» **SEU OBJETIVO**:
No trecho fornecido, que tipo de experiências a voz da vida diz que os animais não têm?

E a voz da vida replicou:
- "Se nós somos superiores à planta, e mais coisas podemos perceber, não temos, porém, liberdade para agir. A nossa vida acumula experiências sensórias, mas não temos, como tens, as que chamas de experiências morais e espirituais. Não somos livres para escolher, devendo seguir fatalmente a lei que nos impele sempre nesse caminho, fazendo-nos agir assim. Nós nos alimentamos, procriamos, vivemos quase mecanicamente, como quer uma lei que desconhecemos. Esta é toda a nossa vida e outra não conhecemos. Que pretendes acrescentar? Esta é a nossa experimentação, é a lição que devemos aprender. Dessa forma, tudo vai bem para nós. Estando em plano mais elevado, podes viver assim. Se nos levares para vivermos contigo, poderás modificar-nos, domesticando-nos. Todavia, permanecerás sempre distante, porque não podemos seguir-te".
Em seguida, o animal fugiu em perseguição da presa. seguindo cegamente o seu instinto.

» **DADOS BRUTOS**:
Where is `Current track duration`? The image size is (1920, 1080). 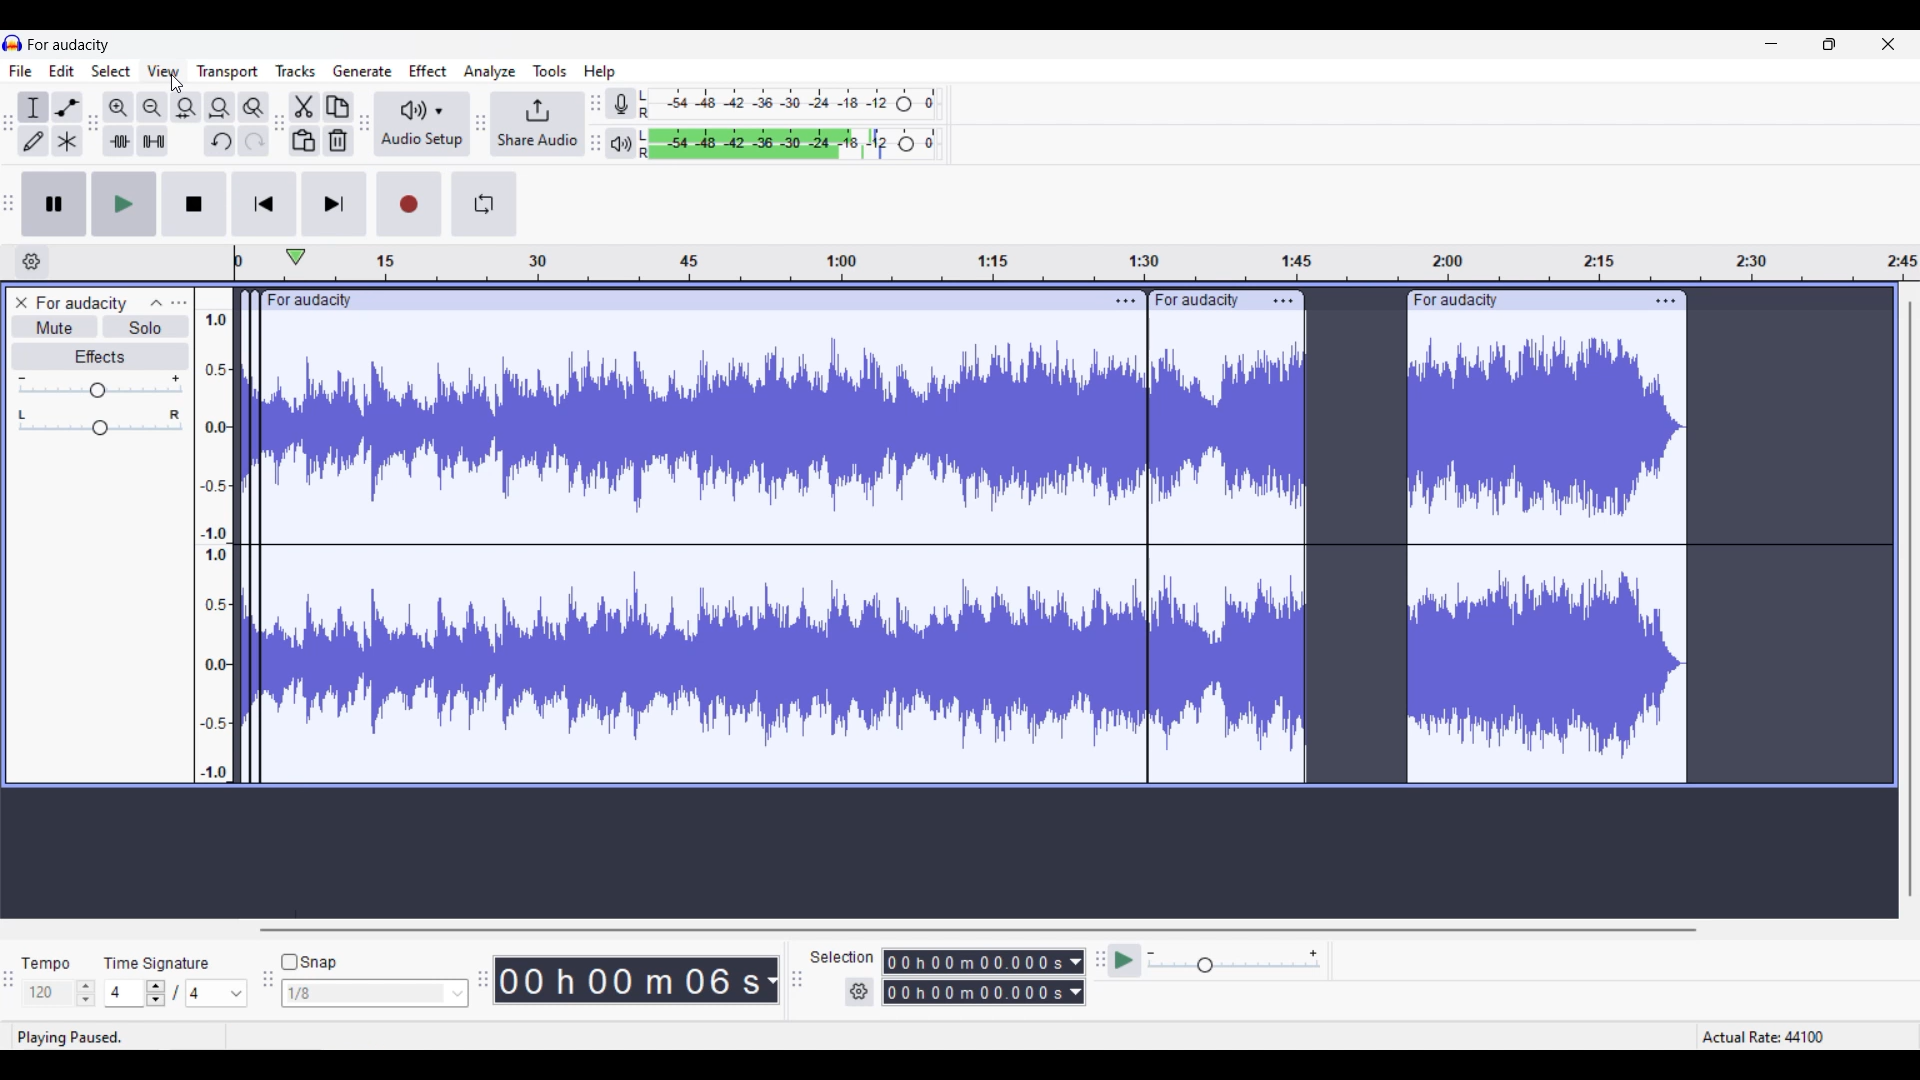
Current track duration is located at coordinates (629, 980).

» **RESPOSTA**:
As experiências morais e espirituais.